**Work to be completed:**
The entire listing below is to be reproduced exactly.

**Listed entries:**
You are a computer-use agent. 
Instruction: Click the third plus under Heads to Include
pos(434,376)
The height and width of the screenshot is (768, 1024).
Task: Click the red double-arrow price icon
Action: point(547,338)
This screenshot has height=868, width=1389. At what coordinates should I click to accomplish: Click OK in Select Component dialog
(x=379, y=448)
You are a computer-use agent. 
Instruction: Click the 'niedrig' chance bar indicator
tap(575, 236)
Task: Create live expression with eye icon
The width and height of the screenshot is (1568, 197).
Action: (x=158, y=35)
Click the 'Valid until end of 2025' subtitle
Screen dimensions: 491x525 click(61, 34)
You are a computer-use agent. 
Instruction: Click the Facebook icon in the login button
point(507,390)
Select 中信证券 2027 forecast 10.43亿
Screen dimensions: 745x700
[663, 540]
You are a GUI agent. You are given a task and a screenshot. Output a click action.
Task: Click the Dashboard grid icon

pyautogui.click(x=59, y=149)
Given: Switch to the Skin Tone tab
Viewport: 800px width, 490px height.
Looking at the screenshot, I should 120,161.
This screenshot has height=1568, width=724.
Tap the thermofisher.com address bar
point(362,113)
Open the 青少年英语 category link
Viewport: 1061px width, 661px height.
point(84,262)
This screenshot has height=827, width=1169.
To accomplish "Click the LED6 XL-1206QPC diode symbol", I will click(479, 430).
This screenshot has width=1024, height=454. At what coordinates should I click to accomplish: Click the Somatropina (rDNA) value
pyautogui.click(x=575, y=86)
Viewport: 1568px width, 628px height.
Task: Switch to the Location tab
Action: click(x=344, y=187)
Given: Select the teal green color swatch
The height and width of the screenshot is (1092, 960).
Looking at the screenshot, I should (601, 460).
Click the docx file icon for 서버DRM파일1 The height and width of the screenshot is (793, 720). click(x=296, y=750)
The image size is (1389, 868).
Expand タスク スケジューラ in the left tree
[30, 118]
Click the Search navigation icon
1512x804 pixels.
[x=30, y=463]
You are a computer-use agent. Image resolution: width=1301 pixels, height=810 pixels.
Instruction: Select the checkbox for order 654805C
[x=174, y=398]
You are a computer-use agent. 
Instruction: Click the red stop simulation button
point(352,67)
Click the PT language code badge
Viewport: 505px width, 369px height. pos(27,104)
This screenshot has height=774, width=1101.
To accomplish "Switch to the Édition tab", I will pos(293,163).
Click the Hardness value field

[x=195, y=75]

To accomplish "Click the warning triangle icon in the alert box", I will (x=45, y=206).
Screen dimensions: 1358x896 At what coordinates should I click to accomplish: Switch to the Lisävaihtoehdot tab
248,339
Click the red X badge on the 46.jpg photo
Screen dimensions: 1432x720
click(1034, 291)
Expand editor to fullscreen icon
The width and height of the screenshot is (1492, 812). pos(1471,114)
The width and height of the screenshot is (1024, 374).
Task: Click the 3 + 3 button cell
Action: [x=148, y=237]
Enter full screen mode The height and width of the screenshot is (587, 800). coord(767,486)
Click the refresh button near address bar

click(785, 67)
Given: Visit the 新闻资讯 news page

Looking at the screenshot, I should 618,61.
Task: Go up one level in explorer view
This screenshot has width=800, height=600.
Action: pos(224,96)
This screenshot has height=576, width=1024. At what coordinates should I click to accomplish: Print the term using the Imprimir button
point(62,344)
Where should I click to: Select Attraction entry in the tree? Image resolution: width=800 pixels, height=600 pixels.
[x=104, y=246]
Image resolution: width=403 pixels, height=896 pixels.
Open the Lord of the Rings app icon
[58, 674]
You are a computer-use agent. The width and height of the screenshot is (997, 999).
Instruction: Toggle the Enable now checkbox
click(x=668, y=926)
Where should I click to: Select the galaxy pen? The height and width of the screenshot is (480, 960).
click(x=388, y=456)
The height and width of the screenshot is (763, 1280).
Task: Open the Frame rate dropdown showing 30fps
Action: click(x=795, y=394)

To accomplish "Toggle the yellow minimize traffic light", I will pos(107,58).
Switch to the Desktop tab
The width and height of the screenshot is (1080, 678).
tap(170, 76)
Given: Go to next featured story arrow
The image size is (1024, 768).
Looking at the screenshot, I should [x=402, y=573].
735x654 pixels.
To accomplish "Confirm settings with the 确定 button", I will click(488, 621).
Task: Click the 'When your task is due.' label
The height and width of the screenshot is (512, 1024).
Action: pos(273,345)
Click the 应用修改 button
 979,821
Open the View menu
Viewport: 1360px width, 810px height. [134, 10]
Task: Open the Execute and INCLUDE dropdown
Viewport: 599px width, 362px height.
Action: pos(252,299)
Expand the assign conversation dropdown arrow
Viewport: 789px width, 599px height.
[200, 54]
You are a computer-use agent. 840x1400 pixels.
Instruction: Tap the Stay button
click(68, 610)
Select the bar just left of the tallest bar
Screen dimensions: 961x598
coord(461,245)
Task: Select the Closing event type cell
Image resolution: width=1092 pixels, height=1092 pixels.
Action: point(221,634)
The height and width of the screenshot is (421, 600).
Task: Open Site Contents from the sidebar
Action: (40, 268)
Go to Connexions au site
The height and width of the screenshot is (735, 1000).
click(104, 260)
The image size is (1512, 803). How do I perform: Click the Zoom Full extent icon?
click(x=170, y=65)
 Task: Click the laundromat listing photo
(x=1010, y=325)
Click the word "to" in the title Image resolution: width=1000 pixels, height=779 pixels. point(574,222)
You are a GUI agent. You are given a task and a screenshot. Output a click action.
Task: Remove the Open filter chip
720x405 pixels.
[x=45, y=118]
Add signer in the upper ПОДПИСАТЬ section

**Written response:**
You are a computer-use agent. 
Instruction: Click the third plus under Heads to Include
pos(434,376)
The height and width of the screenshot is (768, 1024).
Task: Click the red double-arrow price icon
Action: point(547,338)
This screenshot has height=868, width=1389. At what coordinates should I click to accomplish: Click OK in Select Component dialog
(x=379, y=448)
You are a computer-use agent. 
Instruction: Click the 'niedrig' chance bar indicator
tap(575, 236)
Task: Create live expression with eye icon
The width and height of the screenshot is (1568, 197).
Action: (x=158, y=35)
Click the 'Valid until end of 2025' subtitle
Screen dimensions: 491x525 click(61, 34)
You are a computer-use agent. 
Instruction: Click the Facebook icon in the login button
point(507,390)
Select 中信证券 2027 forecast 10.43亿
Screen dimensions: 745x700
[663, 540]
You are a GUI agent. You are given a task and a screenshot. Output a click action.
Task: Click the Dashboard grid icon

pyautogui.click(x=59, y=149)
Given: Switch to the Skin Tone tab
Viewport: 800px width, 490px height.
Looking at the screenshot, I should 120,161.
This screenshot has height=1568, width=724.
Tap the thermofisher.com address bar
point(362,113)
Open the 青少年英语 category link
Viewport: 1061px width, 661px height.
point(84,262)
This screenshot has height=827, width=1169.
To accomplish "Click the LED6 XL-1206QPC diode symbol", I will click(479, 430).
This screenshot has width=1024, height=454. At what coordinates should I click to accomplish: Click the Somatropina (rDNA) value
pyautogui.click(x=575, y=86)
Viewport: 1568px width, 628px height.
Task: Switch to the Location tab
Action: click(x=344, y=187)
Given: Select the teal green color swatch
The height and width of the screenshot is (1092, 960).
Looking at the screenshot, I should (601, 460).
Click the docx file icon for 서버DRM파일1 The height and width of the screenshot is (793, 720). click(x=296, y=750)
The image size is (1389, 868).
Expand タスク スケジューラ in the left tree
[30, 118]
Click the Search navigation icon
1512x804 pixels.
[x=30, y=463]
You are a computer-use agent. Image resolution: width=1301 pixels, height=810 pixels.
Instruction: Select the checkbox for order 654805C
[x=174, y=398]
You are a computer-use agent. 
Instruction: Click the red stop simulation button
point(352,67)
Click the PT language code badge
Viewport: 505px width, 369px height. pos(27,104)
This screenshot has height=774, width=1101.
To accomplish "Switch to the Édition tab", I will pos(293,163).
Click the Hardness value field

[x=195, y=75]

To accomplish "Click the warning triangle icon in the alert box", I will (x=45, y=206).
Screen dimensions: 1358x896 At what coordinates should I click to accomplish: Switch to the Lisävaihtoehdot tab
248,339
Click the red X badge on the 46.jpg photo
Screen dimensions: 1432x720
click(1034, 291)
Expand editor to fullscreen icon
The width and height of the screenshot is (1492, 812). pos(1471,114)
The width and height of the screenshot is (1024, 374).
Task: Click the 3 + 3 button cell
Action: [x=148, y=237]
Enter full screen mode The height and width of the screenshot is (587, 800). coord(767,486)
Click the refresh button near address bar

click(785, 67)
Given: Visit the 新闻资讯 news page

Looking at the screenshot, I should 618,61.
Task: Go up one level in explorer view
This screenshot has width=800, height=600.
Action: pos(224,96)
This screenshot has height=576, width=1024. At what coordinates should I click to accomplish: Print the term using the Imprimir button
point(62,344)
Where should I click to: Select Attraction entry in the tree? Image resolution: width=800 pixels, height=600 pixels.
[x=104, y=246]
Image resolution: width=403 pixels, height=896 pixels.
Open the Lord of the Rings app icon
[58, 674]
You are a computer-use agent. The width and height of the screenshot is (997, 999).
Instruction: Toggle the Enable now checkbox
click(x=668, y=926)
Where should I click to: Select the galaxy pen? The height and width of the screenshot is (480, 960).
click(x=388, y=456)
The height and width of the screenshot is (763, 1280).
Task: Open the Frame rate dropdown showing 30fps
Action: click(x=795, y=394)

To accomplish "Toggle the yellow minimize traffic light", I will pos(107,58).
Switch to the Desktop tab
The width and height of the screenshot is (1080, 678).
tap(170, 76)
Given: Go to next featured story arrow
The image size is (1024, 768).
Looking at the screenshot, I should [x=402, y=573].
735x654 pixels.
To accomplish "Confirm settings with the 确定 button", I will click(488, 621).
Task: Click the 'When your task is due.' label
The height and width of the screenshot is (512, 1024).
Action: pos(273,345)
Click the 应用修改 button
 979,821
Open the View menu
Viewport: 1360px width, 810px height. [134, 10]
Task: Open the Execute and INCLUDE dropdown
Viewport: 599px width, 362px height.
Action: pos(252,299)
Expand the assign conversation dropdown arrow
Viewport: 789px width, 599px height.
[200, 54]
You are a computer-use agent. 840x1400 pixels.
Instruction: Tap the Stay button
click(68, 610)
Select the bar just left of the tallest bar
Screen dimensions: 961x598
coord(461,245)
Task: Select the Closing event type cell
Image resolution: width=1092 pixels, height=1092 pixels.
Action: point(221,634)
The height and width of the screenshot is (421, 600).
Task: Open Site Contents from the sidebar
Action: (40, 268)
Go to Connexions au site
The height and width of the screenshot is (735, 1000).
click(104, 260)
The image size is (1512, 803). How do I perform: Click the Zoom Full extent icon?
click(x=170, y=65)
 Task: Click the laundromat listing photo
(x=1010, y=325)
Click the word "to" in the title Image resolution: width=1000 pixels, height=779 pixels. point(574,222)
You are a GUI agent. You are given a task and a screenshot. Output a click action.
Task: Remove the Open filter chip
720x405 pixels.
[x=45, y=118]
Add signer in the upper ПОДПИСАТЬ section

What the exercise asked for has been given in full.